■ **Request**
Shift every coordinate in the answers by adding 91 to each number, and write out all the lines of the material again, requests included. Leave the pictures out of your answer.

----- Records provided

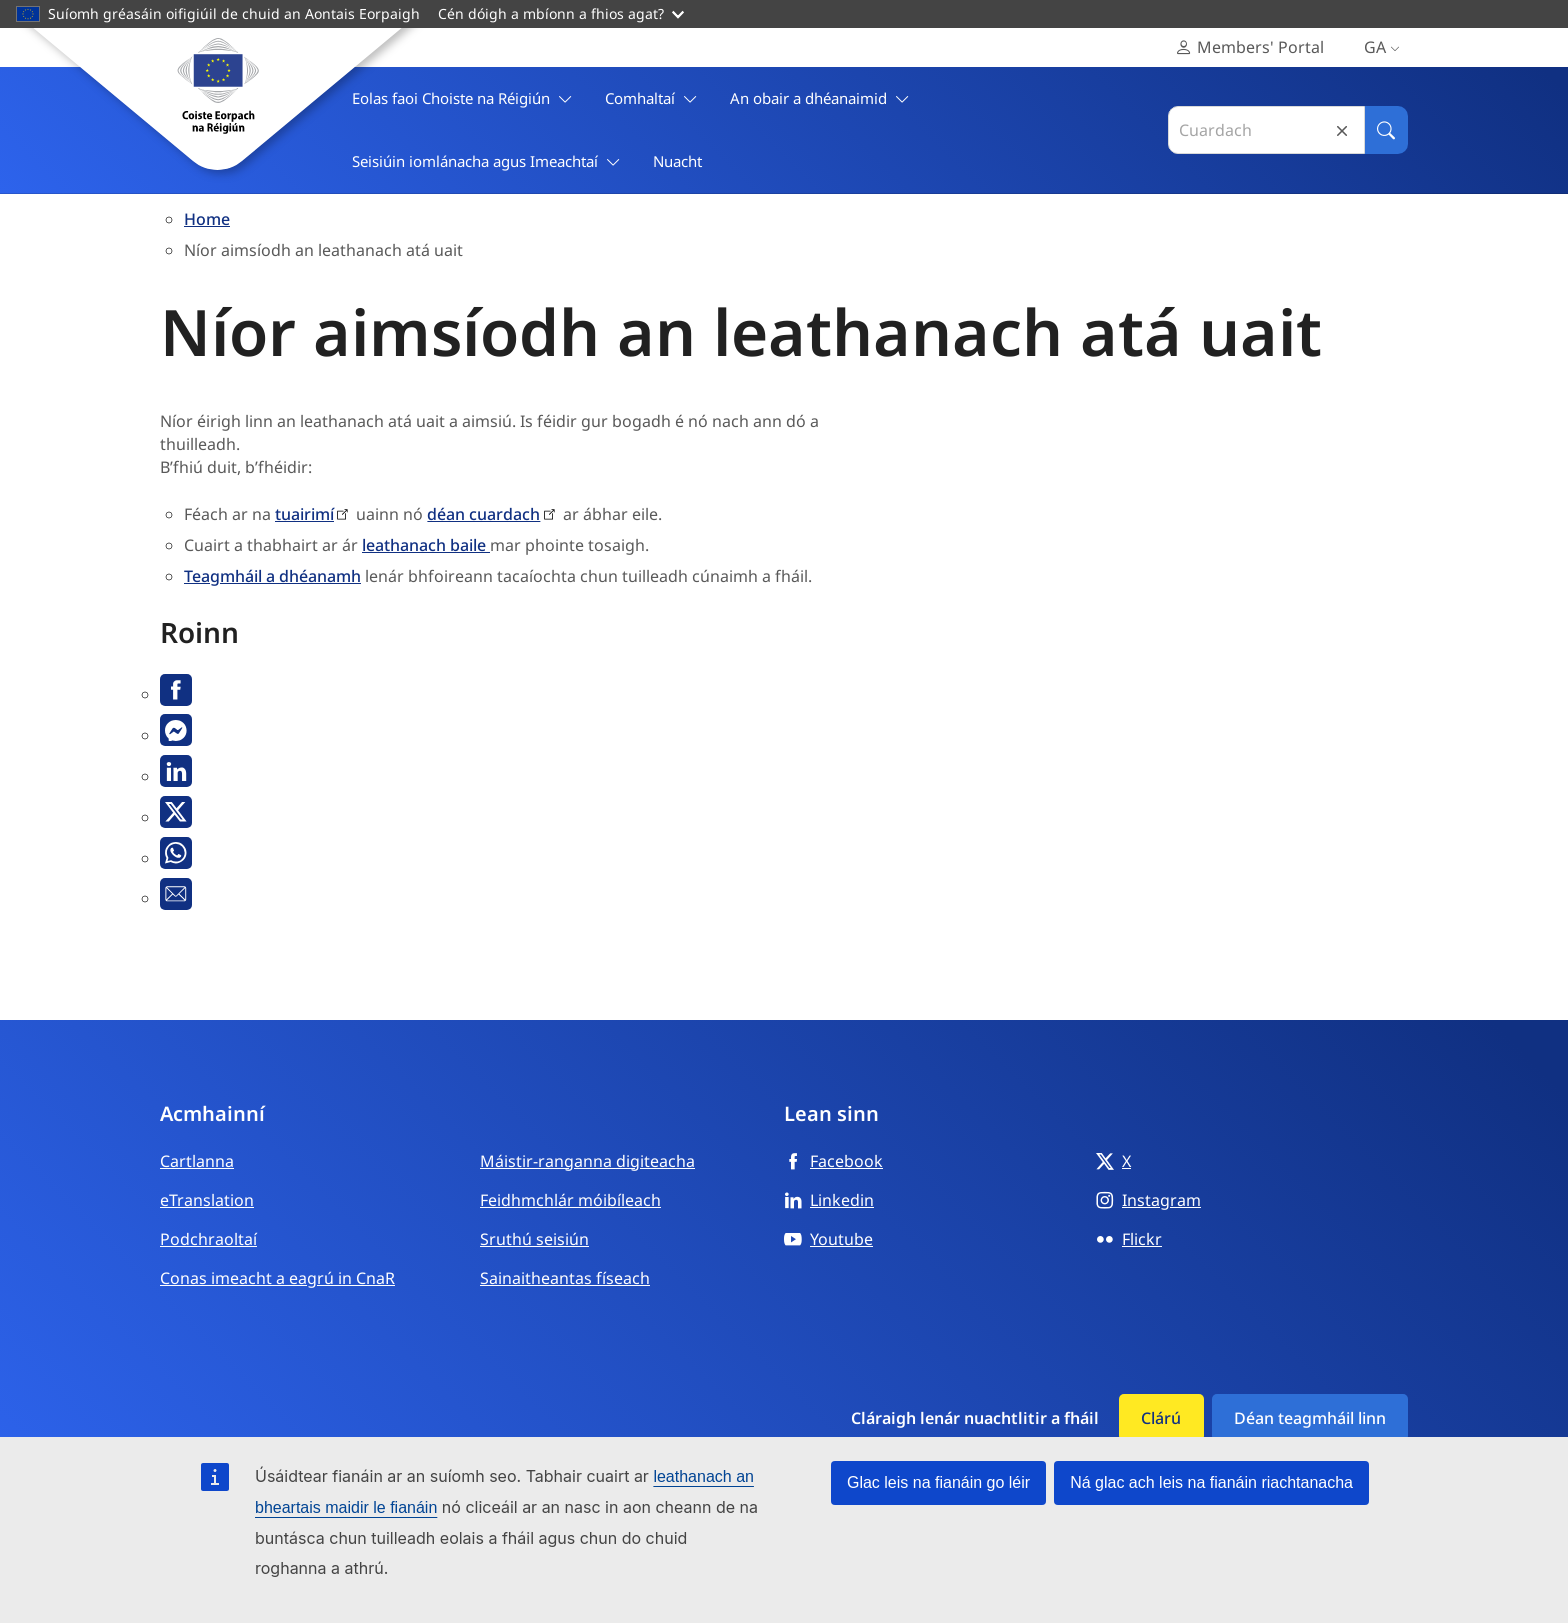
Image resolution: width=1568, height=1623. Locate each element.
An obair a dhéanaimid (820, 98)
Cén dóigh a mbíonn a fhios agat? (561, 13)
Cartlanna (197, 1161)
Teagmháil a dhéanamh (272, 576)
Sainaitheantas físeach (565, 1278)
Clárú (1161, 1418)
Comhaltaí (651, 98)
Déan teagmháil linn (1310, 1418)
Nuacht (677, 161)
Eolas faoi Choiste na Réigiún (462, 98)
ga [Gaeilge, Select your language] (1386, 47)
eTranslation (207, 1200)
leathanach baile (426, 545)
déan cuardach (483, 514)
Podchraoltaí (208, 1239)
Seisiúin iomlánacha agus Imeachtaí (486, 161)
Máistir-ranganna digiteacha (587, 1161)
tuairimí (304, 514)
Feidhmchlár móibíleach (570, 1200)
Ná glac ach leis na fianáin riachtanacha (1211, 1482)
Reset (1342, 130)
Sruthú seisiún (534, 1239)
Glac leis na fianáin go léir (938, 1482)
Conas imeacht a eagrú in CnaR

----------

■ **The solution**
Image resolution: width=1568, height=1623. Locate each element.
An obair a dhéanaimid (911, 189)
Cén dóigh a mbíonn a fhios agat? (652, 104)
Cartlanna (288, 1252)
Teagmháil a dhéanamh (363, 667)
Sainaitheantas físeach (656, 1369)
Clárú (1252, 1509)
Comhaltaí (742, 189)
Déan teagmháil linn (1401, 1509)
Nuacht (768, 252)
Eolas faoi Choiste na Réigiún (553, 189)
ga [Gaeilge, Select your language] (1477, 138)
eTranslation (298, 1291)
leathanach baile (517, 636)
déan cuardach (574, 605)
Podchraoltaí (299, 1330)
Seisiúin iomlánacha agus Imeachtaí (577, 252)
Máistir-ranganna digiteacha (678, 1252)
tuairimí (395, 605)
Feidhmchlár móibíleach (661, 1291)
Ná glac ach leis na fianáin riachtanacha (1302, 1573)
Reset (1433, 221)
Sruthú seisiún (625, 1330)
Glac leis na fianáin go léir (1029, 1573)
Conas imeacht a eagrú in CnaR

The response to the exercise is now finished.